ENCONTROS INTERMINÁVEIS
Em nossas casas promovíamos encontros de muitas horas, com a desculpa de fazer um churrasco, muitas vezes o dia era curtido na íntegra. Começava cedo, para encontrar aquele corte ideal da picanha, a costeleta de porco e também marcava presença a favorita das esposas e crianças: coxas, sobre coxas e coração das penosas.
O limão tinha seu valor reconhecido, tanto acompanhado de cachaça, como dando aquele requinte gourmet às carnes ditas brancas.
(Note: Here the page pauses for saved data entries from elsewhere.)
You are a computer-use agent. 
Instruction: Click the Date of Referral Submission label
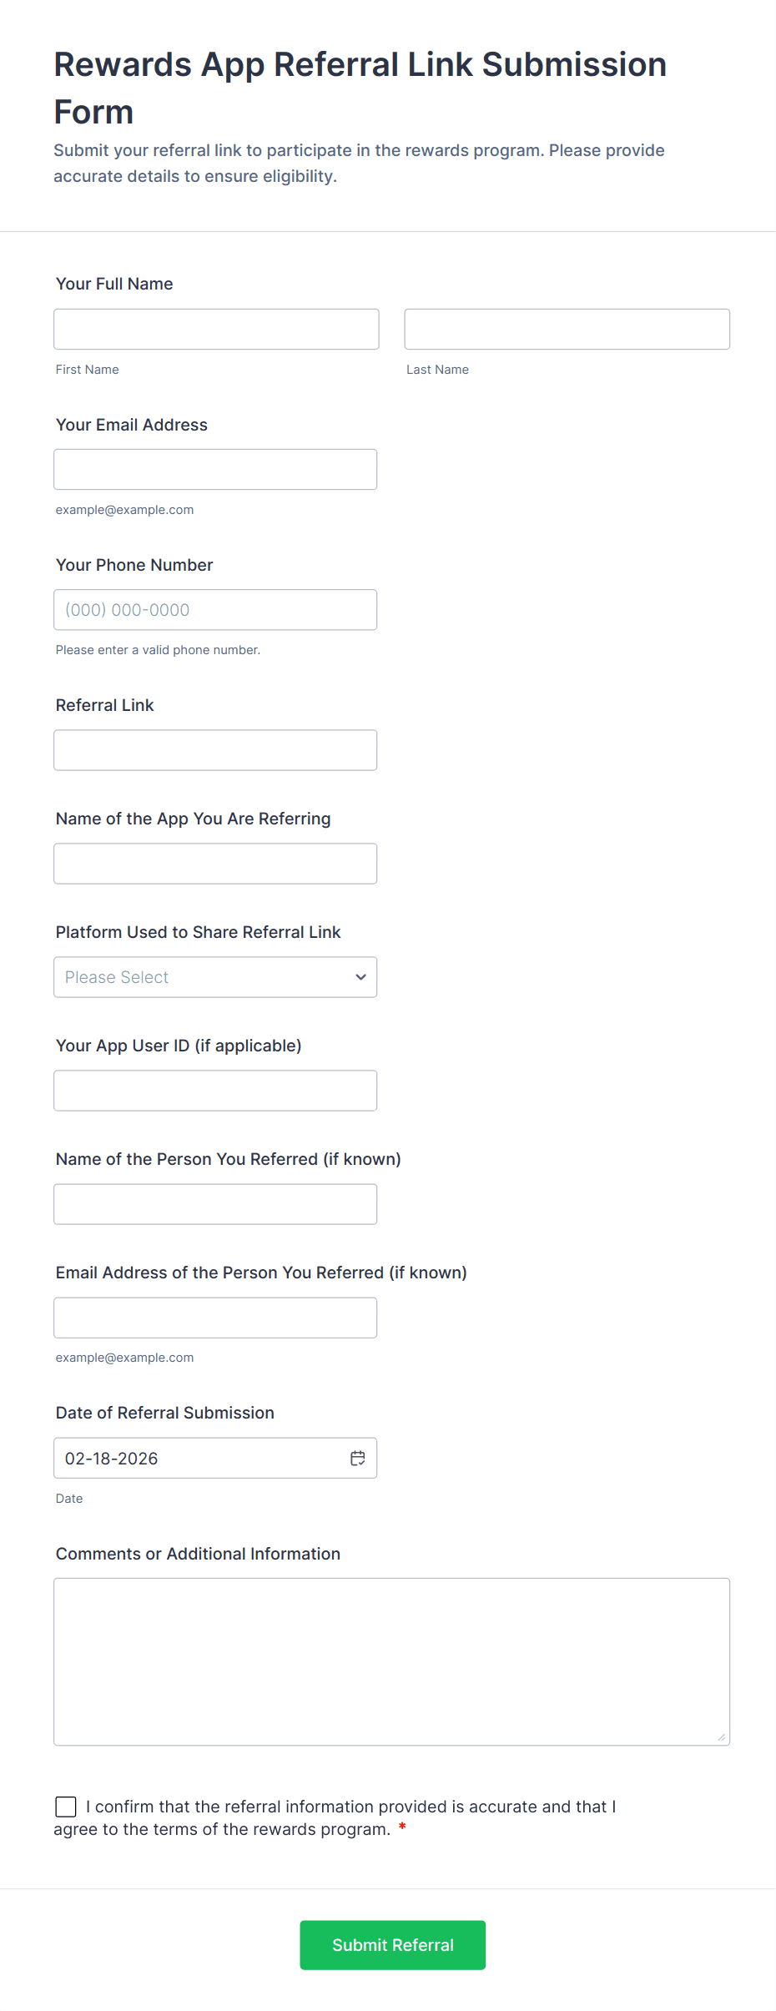tap(164, 1413)
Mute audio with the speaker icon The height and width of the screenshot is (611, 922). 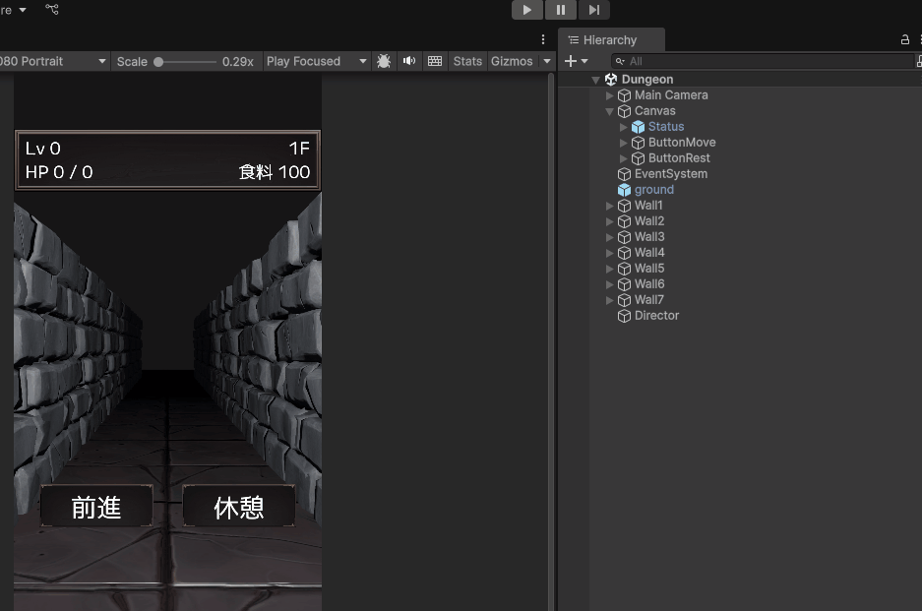409,61
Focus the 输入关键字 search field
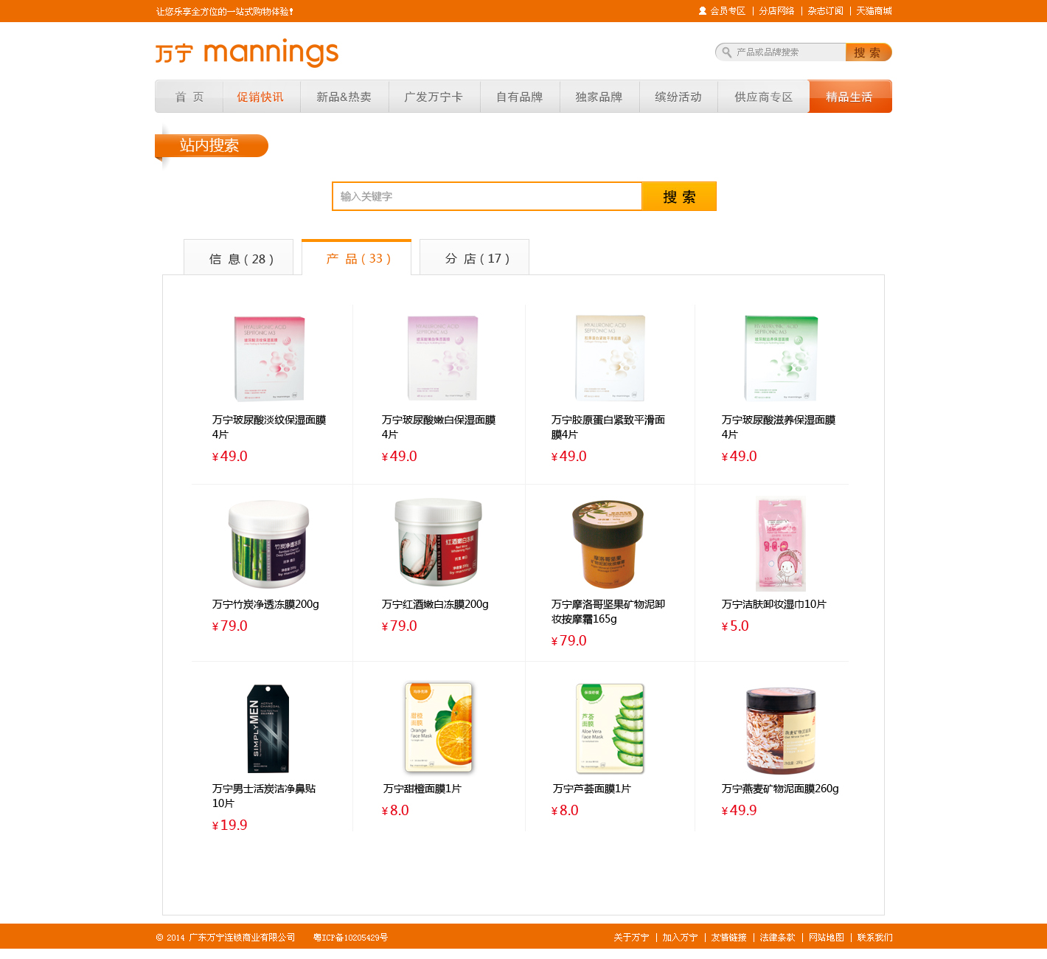Image resolution: width=1047 pixels, height=959 pixels. tap(487, 196)
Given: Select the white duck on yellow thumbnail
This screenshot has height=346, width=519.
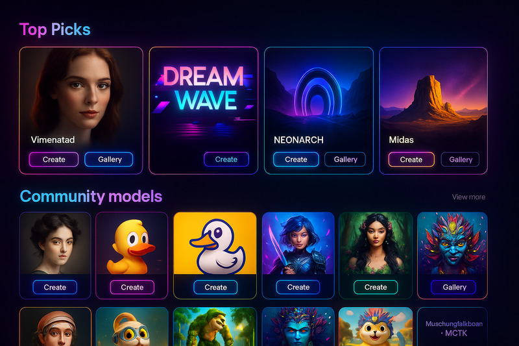Looking at the screenshot, I should (215, 243).
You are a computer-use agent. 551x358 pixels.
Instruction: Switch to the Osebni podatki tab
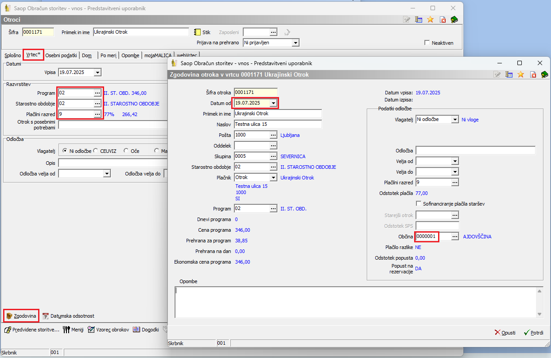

O queijo coalho e os pãezinhos recheados com alho e maionese torrados serviam como entrada, enquanto proteínas gradativamente ganhavam, cor, cheiro e sabor.
Depois que o Paulo nos apresentou o carvão de churrascaria, descartamos para sempre os normalmente expostos nas prateleiras dos supermercados. Essa tipologia tem formato de cilindro, variando apenas de tamanho, suas principais propriedades são: não levantar labareda e permitir duração prolongada.
As experiências com cortes da carne, principalmente a bovina, serviam de abre alas do processo de degustação de cervejas exóticas e cachaças dignas de deuses.
O Paulo, como maior apreciador de cachaça, respondia com prazer por esse quesito do cardápio. Já o Bruno, fanático por cervejas, não se fazia de rogado, sempre tirava do chapéu uma novidade para dividir a degustação.
Minha casa em Santa Teresa era palco predileto para esses encontros, na sombra da frondosa Pata de Vaca e o olhar atento de passarinhos que não mais se inibiam com nossa presença.
Essa maratona de cores, cheiros, texturas e sabores apenas tinha horário de início dos trabalhos. Para nossas companheiras, a festa ficava à altura, pois minha esposa Soninha e a Silvia eram irmãs e Andrea trabalhou com a Soninha por muito tempo, e a identidade era tanta, que praticamente se convertera em irmãs.
Cada um dos casais coincidentemente contava com dois filhos em idades relativamente próximas, o que também permitia ao grupo maior, se divertir em conjunto, facilitando e como, a cada um dos três grupos, um relaxamento sem precedentes.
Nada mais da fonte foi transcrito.